The backstory: Mexican chef Santiago Lastra launched Kol in late 2020 with a vision to produce authentic Mexican food using predominantly UK ingredients. It was no little task, considering that fundamental Latin American produce such as citrus and avocado does not grow within Britain’s shores. As such, after many research trips scouring all corners of the UK, Lastra devised innovative replacements – like sea buckthorn in place of lime – giving a distinctly British nuance to his cuisine. The only products the restaurant imports are true Mexican essentials: corn for the tortillas, chocolate and native chillies.
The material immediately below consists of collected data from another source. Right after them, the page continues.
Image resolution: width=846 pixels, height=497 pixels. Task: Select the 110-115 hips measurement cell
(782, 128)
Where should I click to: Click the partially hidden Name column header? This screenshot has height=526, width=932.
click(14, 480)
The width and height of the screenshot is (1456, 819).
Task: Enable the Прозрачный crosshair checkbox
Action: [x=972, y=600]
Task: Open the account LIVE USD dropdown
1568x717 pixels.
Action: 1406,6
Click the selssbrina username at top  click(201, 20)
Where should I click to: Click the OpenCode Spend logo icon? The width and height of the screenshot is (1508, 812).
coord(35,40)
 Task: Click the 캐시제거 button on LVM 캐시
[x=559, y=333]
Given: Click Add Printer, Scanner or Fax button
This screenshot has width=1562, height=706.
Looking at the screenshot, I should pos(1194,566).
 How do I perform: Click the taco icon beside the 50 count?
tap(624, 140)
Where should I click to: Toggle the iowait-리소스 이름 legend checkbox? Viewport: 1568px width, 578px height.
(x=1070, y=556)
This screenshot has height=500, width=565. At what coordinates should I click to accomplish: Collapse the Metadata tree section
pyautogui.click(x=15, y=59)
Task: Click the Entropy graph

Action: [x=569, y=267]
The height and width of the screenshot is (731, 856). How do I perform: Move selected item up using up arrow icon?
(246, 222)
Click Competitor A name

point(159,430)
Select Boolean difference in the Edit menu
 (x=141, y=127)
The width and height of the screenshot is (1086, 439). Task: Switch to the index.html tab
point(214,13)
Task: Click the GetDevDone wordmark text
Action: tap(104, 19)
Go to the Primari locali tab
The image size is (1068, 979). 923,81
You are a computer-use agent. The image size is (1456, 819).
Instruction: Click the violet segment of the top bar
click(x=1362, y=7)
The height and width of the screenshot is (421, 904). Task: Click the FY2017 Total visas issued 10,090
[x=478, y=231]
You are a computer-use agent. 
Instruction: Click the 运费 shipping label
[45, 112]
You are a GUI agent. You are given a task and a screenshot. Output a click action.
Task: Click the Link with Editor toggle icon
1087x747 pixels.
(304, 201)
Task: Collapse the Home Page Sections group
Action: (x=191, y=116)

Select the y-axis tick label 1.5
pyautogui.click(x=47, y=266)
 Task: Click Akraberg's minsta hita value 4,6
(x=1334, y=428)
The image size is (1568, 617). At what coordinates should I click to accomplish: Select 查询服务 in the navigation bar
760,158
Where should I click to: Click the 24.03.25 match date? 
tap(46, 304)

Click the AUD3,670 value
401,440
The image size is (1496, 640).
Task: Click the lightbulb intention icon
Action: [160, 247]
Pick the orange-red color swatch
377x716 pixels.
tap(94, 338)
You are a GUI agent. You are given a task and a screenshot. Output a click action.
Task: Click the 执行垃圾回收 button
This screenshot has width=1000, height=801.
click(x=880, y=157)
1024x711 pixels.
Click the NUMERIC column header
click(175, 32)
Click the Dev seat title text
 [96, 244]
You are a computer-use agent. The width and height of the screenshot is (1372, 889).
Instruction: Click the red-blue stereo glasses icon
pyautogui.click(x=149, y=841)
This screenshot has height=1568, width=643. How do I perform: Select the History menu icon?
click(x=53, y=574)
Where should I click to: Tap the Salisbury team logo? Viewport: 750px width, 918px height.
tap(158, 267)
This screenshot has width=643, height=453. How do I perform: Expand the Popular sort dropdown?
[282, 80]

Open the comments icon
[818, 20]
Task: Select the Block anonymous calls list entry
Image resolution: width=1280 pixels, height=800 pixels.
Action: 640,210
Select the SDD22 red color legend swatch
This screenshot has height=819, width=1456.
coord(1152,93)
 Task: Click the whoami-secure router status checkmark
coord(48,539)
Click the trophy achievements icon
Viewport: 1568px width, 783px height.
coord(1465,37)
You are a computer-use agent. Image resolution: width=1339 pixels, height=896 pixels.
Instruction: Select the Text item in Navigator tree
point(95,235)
Mexico to Marylebone: Lastra spent many of his formative years as a chef in Europe, working at the likes of 50 Best heavyweight Mugaritz. However, arguably his career-defining moment came when René Redzepi asked him to set up and run Noma’s Mexico pop-up in Tulum in 2016. Such was its success, it helped Lastra find backers for his solo project, which fast became one of London’s hottest tickets in the city’s post-pandemic restaurant renaissance.

And the food? On the ever-evolving tasting menu, Lastra’s signature langoustine taco has been the only mainstay since launch. The taco arrives pre-assembled and ready to roll, with the crustacea head served separately, designed to be squeezed onto the dish for added umami depth. Other seasonal highlights include the tamal colado, served with pig’s trotter, radishes, kohlrabi and caviar, and the nicoalote made from a technicolour of British peas varietals, fermented onion custard and plantain, topped with hawthorn blossoms.

Don’t miss the bar: The restaurant features a subterranean bar, the Mezcaleria, which houses one of the UK’s finest collections of agave spirits. The cocktails here are taken as seriously as the food upstairs, with classic drinks embracing Kol’s Mexican heritage. Its old fashioned, for example, is created with a corn by-product from the restaurant’s tortillas, alongside mezcal, brandy, chamomile and bitters.